▶ [Documento fuente]:
# # # # #

Las fiestas de Moros y Cristianos de Bocairent. Mucho más que un espectáculo folklórico.

El día de ayer, bronco y lluvioso, me brindó la ocasión de recordar en muy buena compañía gran parte de mi vida festera y, sobre todo, lo que hay detrás de las fiestas de Moros y Cristianos en una localidad como Bocairent.

Y la razón de estas reflexiones es que me invitaron a un desayuno, un “almuerzo” en nuestra expresión local, con un grupo de veteranos de la comparsa Terç de Suavos. Veteranos pero con buen apetito, muy buen apetito, con los que visioné fotos antiguas y recordamos anécdotas relacionadas con lo que fue y sigue siendo uno de los aglutinantes de la vida social de Bocairent, y fundamento de la cultura local.

# # # # #

▶ [Tarea planteada]:
Reproduce el documento fuente completo sobre las fiestas de Moros y Cristianos de Bocairent, sin cambiar nada.

# # # # #

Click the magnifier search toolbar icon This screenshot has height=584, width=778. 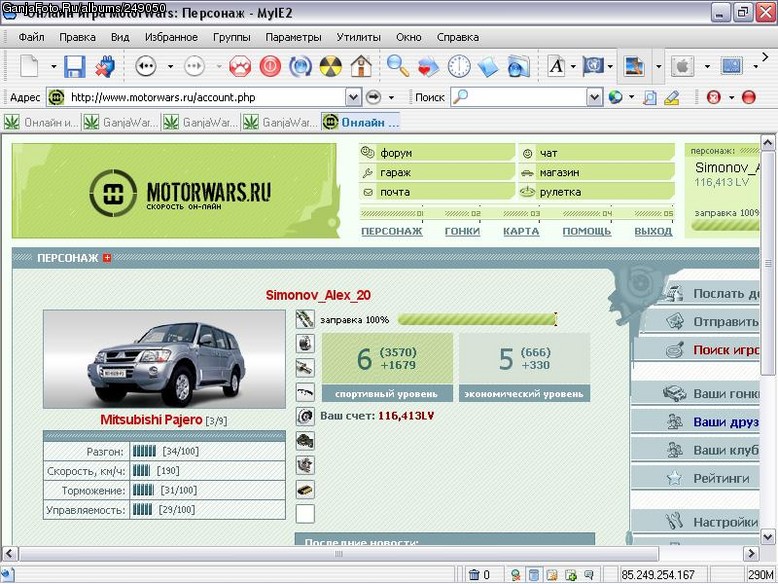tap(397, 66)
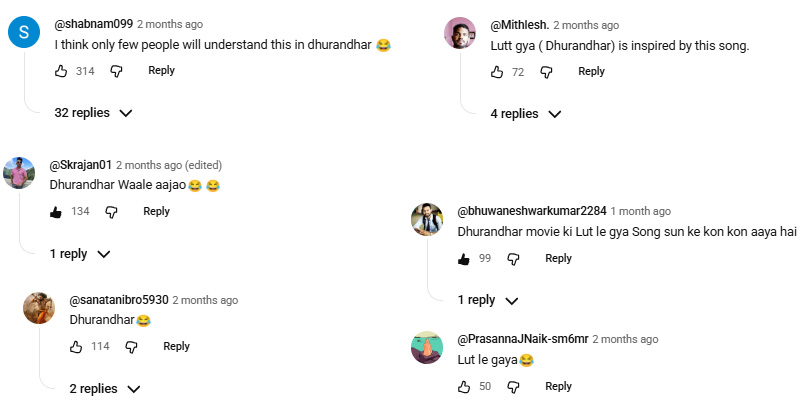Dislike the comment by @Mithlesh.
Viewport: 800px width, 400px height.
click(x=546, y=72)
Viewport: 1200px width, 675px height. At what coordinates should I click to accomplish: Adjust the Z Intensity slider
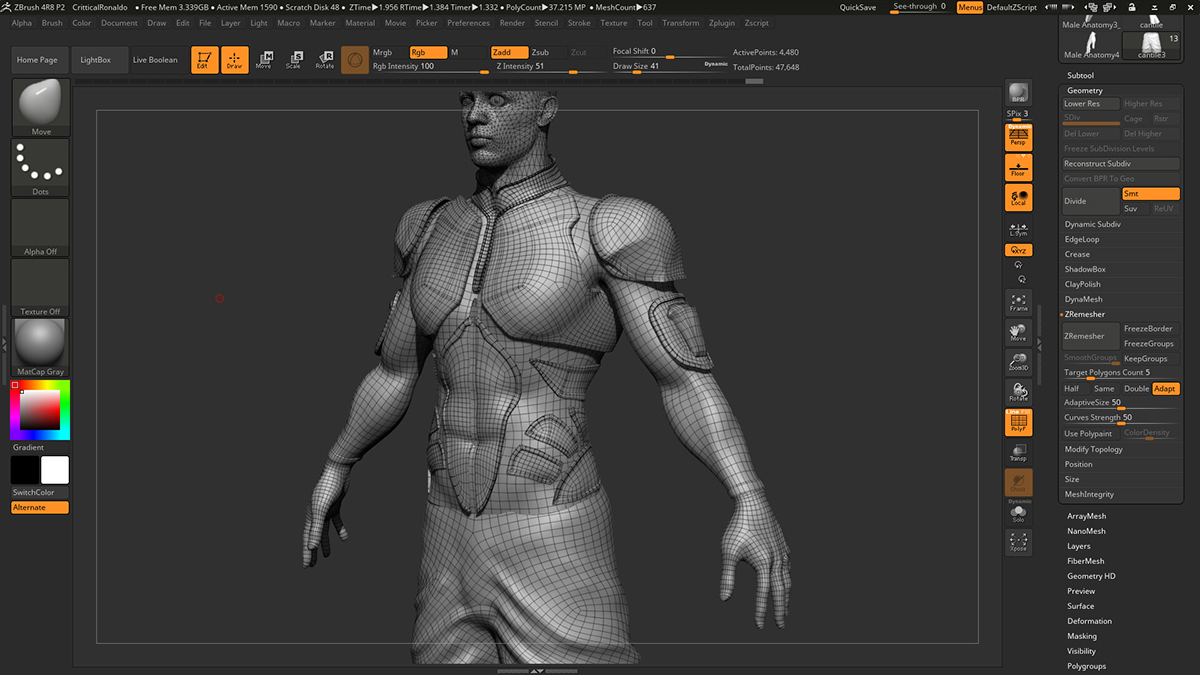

# # # # #

▶ [Respuesta a tarea]:
Las fiestas de Moros y Cristianos de Bocairent. Mucho más que un espectáculo folklórico.

El día de ayer, bronco y lluvioso, me brindó la ocasión de recordar en muy buena compañía gran parte de mi vida festera y, sobre todo, lo que hay detrás de las fiestas de Moros y Cristianos en una localidad como Bocairent.

Y la razón de estas reflexiones es que me invitaron a un desayuno, un “almuerzo” en nuestra expresión local, con un grupo de veteranos de la comparsa Terç de Suavos. Veteranos pero con buen apetito, muy buen apetito, con los que visioné fotos antiguas y recordamos anécdotas relacionadas con lo que fue y sigue siendo uno de los aglutinantes de la vida social de Bocairent, y fundamento de la cultura local.